Comment by tantalor

2 days ago

I'm not a git user, but stuff like this really drives home the idea that "git commit" is meaningless, the only thing that matters is when your commits are pushed or merged.

It's like saving a textfile. Do you write a little message every time you save a file? No that's silly. Just move on.

If I'm saving changes that were done because of a arduous debugging journey and other people are likely to have to refer back to it, yes. In fact, forget little; the smaller the change is, the bigger the text. Some of my changes have 2-3 paragraphs for a 2-3 line change because of the impact.

  • Same here. If it took me a week to figure out why to tweak a couple lines of code, I'm going to be explaining it.

    (Although also/mainly in the comments if it's something I worry someone might accidentally change back later.)

It seems painfully obvious to me that local and remote commits serve different purposes. Local commits are a way to create checkpoints when everything compiles and works and you can move on to the next step. That way you can stash your changes and go back to a working state when you screw things up. Then, before you push those changes, you reset them and split them into proper commits. That way the history is all nice and clean on the remote and it's not just a bunch of "wip"s.

Or you can just squash-merge your PRs and reap both benefits.

  • I have no pride. I push my dumb commits that chronical my weird journey full of sub-junior mistakes to get to the final state.

  • I think people would generally have an easier time with git if they didn't try to fix their commit histories and instead just let their past mistakes be known. If you make a bad commit in git the best solution is to follow it up with a good one that fixes the problem. Squash commits on PRs help too.

  • Even better, `git merge --no-ff` your PRs and use `git log --first-parent` for the simplified "as-if-it-was-squashed" history.

>It's like saving a textfile. Do you write a little message every time you save a file? No that's silly. Just move on.

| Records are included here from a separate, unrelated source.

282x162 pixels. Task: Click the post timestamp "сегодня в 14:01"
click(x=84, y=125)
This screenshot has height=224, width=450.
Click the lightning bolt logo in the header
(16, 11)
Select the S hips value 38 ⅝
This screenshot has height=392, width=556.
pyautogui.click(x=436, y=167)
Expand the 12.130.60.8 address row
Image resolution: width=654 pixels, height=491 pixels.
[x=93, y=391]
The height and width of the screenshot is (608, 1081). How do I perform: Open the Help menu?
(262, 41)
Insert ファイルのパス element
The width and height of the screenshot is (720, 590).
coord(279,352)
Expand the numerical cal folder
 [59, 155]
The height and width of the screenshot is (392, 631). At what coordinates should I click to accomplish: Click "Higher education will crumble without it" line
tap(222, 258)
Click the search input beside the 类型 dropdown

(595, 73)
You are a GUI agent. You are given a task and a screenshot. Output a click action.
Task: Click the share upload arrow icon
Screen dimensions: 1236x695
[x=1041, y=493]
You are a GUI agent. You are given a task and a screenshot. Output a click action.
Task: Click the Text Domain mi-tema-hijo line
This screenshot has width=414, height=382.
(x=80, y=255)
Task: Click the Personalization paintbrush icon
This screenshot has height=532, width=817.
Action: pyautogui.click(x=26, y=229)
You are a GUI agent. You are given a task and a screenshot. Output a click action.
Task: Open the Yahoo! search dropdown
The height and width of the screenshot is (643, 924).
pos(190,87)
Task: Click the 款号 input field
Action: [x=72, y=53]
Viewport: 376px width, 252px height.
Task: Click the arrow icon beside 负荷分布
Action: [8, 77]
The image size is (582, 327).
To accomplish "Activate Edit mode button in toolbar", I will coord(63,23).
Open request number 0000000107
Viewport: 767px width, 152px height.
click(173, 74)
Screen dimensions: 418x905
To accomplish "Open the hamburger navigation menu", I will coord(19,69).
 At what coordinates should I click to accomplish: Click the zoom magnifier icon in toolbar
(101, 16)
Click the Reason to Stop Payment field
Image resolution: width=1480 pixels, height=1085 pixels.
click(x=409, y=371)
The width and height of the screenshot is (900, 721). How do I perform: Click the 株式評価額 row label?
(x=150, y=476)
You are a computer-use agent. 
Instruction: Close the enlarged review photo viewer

Do you write a little message about your day every time you go to sleep?

I actually don't, and maybe you don't, but plenty of people do.

I think of the Git revision log as much like that sort of diary, offering the same sorts of advantages. It's more organized than having a separate TODO list document; and it encourages you to describe what you've already done in a clear readable way, too. When you're trying to figure out how far to roll back, it may be useful to understand what you were thinking at the time of the commit. And if something turned out to be the wrong approach, it helps you do the post-mortem.

And, of course: if your unmerged, unpushed work is organized into separate changes that have separate (and labelled goals), and part of that work turns out to be good and part bad, it becomes vastly easier to preserve the good parts.

Well, it is all local until you push so you can do whatever you want.

With that said, it obviously is not meaningless at a technical level because without the commit there is nothing to push or merge. On top of that, at a non-technical level it can be extremely helpful to record some plain-english prose to describe why you are changing something. If you find yourself doing that too often you need to narrow your definition of what constitutes a "change" and/or be more discerning about what you work on simultaneously.

Out of curiosity, if you do not use git, what do you use for version control and change-management?

I actually use git for my todolist/diary and I have an alias for when I want to save which does git commit -m "whatever." Basically I do that so I can view the updated version in the mobile app.

Commit is what causes git to make a copy of the file(s) internally. It's vitally important. But there is no point typing in silly messages like "more fixes" etc. What I do is make an initial commit with something like "(WIP) too feature", then keep doing amend commits until I'm happy, at which point I remove the "(WIP)" from the message.